Quote from: Aiden on August 14, 2008, 04:25:51 PM
Hope goes well. Haven't been able to get any of my family to therapist with me. Kinda afraid to as well.
Dude my hands were trembling while I read my letter! I was terrified too but I'm glad it's over with.
So I really don't even want to think about it right now, cause I have the biggest headache (caused by stressful over-emotional meeting) but I'm letting everyone who I know cares about me and has supported me know how it went. So you guys aren't left out of that loop.
I read them the letter....They both looked like they were gonna cry. And thank GOD I had my therapist there, she got conversation going, got everyone talking and we all talked it out. They think I'm just going through another phase (my dad mostly) because they know I've been trying to figure out who I am....

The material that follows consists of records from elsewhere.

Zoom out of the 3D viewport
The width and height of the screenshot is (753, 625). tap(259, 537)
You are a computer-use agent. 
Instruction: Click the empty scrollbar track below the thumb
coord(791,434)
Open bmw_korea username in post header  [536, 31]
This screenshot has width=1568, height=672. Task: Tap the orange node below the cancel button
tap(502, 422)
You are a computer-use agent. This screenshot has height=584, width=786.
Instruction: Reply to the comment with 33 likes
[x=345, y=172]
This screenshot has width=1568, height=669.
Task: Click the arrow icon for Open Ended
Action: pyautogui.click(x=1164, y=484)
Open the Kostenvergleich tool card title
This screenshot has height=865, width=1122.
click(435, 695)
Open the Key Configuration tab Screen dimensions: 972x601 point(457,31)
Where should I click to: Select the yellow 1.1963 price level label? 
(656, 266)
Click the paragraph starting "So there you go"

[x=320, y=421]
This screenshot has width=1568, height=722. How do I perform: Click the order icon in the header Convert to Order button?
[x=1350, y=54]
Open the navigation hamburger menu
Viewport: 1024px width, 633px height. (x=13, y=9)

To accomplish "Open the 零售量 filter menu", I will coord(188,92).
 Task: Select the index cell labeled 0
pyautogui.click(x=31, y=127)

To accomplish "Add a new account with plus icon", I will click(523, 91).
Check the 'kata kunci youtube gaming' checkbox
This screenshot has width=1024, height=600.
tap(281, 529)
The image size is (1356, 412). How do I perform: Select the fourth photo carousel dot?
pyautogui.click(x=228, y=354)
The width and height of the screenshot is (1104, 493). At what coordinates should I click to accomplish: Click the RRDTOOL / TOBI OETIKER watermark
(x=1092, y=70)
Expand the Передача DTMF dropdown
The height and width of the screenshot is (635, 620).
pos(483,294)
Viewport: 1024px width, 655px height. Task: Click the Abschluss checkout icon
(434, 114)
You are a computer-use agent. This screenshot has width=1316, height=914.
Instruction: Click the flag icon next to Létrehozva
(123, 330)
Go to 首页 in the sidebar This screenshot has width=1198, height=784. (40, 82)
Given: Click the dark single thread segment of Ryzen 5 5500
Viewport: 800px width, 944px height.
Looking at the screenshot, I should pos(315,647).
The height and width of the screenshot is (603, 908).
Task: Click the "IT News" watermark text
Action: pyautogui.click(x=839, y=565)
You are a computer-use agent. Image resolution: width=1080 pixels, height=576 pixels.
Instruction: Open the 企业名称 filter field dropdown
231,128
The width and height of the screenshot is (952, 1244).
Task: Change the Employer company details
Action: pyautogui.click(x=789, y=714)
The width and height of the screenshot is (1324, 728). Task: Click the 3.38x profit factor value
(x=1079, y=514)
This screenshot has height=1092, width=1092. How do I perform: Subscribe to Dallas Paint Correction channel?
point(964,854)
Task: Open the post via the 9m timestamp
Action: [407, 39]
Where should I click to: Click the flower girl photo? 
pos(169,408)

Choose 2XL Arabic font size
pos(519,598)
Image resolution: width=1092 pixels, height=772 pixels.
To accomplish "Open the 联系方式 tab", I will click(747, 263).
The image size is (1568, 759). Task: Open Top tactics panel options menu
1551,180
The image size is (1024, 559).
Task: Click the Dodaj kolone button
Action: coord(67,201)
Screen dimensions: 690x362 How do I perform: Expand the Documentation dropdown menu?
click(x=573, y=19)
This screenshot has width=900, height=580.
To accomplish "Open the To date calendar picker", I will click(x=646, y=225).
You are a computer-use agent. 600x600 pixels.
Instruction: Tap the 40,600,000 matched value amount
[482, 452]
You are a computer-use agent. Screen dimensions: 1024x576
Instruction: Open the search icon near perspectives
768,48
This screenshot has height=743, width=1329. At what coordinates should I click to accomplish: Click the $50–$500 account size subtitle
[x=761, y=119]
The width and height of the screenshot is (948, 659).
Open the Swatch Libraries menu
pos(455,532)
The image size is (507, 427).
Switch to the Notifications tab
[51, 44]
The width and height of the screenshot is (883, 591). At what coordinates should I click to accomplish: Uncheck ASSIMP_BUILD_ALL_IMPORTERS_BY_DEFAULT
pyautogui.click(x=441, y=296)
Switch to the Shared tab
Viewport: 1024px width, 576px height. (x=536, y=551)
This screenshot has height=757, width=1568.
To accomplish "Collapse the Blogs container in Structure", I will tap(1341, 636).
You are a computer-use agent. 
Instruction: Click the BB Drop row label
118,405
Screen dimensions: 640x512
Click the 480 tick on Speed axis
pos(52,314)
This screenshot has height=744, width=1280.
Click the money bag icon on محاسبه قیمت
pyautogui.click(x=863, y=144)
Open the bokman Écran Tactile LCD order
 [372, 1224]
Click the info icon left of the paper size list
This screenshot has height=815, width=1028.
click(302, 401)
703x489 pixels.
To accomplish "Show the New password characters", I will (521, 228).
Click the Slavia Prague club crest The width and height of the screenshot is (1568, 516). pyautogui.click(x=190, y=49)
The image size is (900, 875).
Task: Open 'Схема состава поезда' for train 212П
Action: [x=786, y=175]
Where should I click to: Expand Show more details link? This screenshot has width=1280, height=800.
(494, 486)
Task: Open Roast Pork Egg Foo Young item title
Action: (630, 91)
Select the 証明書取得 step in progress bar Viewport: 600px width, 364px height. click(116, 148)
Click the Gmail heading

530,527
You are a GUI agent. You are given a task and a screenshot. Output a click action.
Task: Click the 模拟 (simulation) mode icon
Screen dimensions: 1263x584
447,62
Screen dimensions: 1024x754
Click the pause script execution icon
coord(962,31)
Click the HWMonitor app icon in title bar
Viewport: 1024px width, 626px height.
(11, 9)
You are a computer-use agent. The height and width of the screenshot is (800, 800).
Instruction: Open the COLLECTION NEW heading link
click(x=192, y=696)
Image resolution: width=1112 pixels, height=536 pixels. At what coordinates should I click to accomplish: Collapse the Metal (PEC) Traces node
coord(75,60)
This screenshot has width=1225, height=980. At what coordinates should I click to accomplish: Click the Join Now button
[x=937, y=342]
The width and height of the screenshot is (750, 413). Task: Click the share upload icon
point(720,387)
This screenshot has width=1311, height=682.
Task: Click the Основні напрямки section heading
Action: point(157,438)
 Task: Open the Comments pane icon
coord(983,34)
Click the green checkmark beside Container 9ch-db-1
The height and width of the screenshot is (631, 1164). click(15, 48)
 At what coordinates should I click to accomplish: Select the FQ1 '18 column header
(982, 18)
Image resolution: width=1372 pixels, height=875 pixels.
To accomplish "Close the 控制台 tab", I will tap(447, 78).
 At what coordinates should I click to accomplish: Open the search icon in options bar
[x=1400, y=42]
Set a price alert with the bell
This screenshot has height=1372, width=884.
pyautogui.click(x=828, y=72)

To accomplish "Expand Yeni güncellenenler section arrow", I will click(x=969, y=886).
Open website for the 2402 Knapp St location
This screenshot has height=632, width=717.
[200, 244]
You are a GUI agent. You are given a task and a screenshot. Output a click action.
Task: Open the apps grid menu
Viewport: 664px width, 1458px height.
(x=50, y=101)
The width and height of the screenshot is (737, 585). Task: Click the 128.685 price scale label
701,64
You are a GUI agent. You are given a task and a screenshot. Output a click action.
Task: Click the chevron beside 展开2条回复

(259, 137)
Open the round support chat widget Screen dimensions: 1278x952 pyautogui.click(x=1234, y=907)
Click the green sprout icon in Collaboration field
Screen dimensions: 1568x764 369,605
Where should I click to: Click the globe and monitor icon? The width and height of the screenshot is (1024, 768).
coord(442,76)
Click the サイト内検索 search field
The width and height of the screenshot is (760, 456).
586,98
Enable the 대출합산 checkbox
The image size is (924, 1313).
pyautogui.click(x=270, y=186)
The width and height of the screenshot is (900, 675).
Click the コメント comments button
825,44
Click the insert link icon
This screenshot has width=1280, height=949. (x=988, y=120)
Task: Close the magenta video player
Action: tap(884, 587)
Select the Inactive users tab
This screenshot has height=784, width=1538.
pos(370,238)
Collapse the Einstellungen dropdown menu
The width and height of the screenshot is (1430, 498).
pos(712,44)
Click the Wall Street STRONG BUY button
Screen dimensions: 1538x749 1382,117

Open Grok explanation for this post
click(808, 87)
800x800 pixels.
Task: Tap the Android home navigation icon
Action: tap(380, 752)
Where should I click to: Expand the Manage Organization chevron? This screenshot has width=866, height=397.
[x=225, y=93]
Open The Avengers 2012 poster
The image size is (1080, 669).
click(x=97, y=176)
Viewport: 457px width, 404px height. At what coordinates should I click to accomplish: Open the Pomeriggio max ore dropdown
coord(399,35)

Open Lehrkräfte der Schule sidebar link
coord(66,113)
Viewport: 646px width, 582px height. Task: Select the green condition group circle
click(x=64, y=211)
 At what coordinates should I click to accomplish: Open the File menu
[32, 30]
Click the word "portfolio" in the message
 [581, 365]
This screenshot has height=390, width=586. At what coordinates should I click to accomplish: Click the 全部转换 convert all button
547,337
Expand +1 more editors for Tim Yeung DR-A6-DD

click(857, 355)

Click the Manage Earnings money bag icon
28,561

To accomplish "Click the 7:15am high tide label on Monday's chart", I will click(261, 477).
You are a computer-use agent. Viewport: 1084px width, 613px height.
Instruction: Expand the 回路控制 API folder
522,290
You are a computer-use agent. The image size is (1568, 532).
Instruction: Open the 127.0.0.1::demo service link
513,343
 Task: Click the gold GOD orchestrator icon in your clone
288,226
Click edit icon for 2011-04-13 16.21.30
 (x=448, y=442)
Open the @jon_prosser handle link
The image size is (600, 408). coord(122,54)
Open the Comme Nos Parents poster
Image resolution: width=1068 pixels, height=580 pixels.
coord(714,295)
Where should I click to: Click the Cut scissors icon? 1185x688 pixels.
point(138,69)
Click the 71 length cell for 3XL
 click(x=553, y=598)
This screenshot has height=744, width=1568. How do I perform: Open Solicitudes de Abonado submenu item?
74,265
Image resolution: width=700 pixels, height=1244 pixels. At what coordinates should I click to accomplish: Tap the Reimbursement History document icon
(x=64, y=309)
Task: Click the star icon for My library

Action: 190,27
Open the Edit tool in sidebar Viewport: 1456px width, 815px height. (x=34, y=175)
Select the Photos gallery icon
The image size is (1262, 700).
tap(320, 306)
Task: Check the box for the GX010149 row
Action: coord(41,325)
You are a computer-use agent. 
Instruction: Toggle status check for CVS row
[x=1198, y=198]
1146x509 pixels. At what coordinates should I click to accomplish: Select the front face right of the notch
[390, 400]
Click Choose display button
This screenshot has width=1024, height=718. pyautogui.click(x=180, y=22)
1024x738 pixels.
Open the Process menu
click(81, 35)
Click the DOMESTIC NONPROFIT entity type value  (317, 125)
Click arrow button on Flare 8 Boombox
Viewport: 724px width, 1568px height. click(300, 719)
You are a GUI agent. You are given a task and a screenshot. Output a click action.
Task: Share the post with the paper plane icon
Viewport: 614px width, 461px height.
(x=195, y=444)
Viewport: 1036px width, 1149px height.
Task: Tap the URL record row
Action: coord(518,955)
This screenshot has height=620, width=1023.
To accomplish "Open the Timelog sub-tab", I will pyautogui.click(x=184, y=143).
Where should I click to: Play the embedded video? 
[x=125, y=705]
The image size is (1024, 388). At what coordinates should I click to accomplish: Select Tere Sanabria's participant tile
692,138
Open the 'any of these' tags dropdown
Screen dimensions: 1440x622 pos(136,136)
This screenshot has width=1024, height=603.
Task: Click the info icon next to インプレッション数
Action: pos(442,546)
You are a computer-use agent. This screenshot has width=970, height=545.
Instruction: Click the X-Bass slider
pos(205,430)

Mom is supportive though, she's very confused about why I feel this way but she wants me to be happy in the end. It's kinda the reaction I expected from her, so I'm happy. She wanted me to know she loves me no matter what. My mom's a great person and I know this, she accepts people no matter what because she knows there's no changing them! I feel like if there was a motto to describe her it would be "live and let live."
Dad on the other hand....thinks I shoulda told them all of this when I dressed like a boy on our family cruise, for formal night (it's in my avatar) DESPITE the fact that back then I was still trying to cope with the possibility of even BEING trans, and was simply trying out clothes I always wanted to try.
He didn't say all that, but I can tell he thinks I'm a liar because in my letter I said "I haven't really gone through phase 1 of this transition because I want you guys to be a part of it" and he's all "oh but you already cut your hair and started dressing like a guy." .......I told him "well I'm still not comfortable with the idea of chopping off my boobs, so technically I'm in phase one still...." I've always known that whatever I do though, nothing I ever do has ever made him happy so I'm not worried about him. I expected him to be that way. His motto is "you can't teach an old dog new tricks." Cause the old dog is to stubborn to change and to realize that I'm not the same person I was 2 years ago in my "Islam" stage which he brought up repeatedly. Back then I told them I was "thinking" about converting when I had already converted the day before....This is different to me because I still don't feel I know myself well enough to go through with all this let alone tell THEM about it. And I still told them. Which means I thought I had some kind of confidence in the hope that they could see I've changed.
No matter what though, I'm not doing this for my dad and it still hurts that he reacted that way even if I was expecting it. But I love my mom and I thank her for her continued support. I still want to go by "Nathan" in the fall at school, so I'm still going through this appointment I made with a counselor on campus to see if I could do that without having to legally change my name, because I'm not certain I'm ready for that step either no matter how much I love being called Nathaniel.
Thanks to all of you guys. I really just want to go watch movies and not think about this for a while since it's so fresh, but I felt all you guys who wanted to know had a right to know.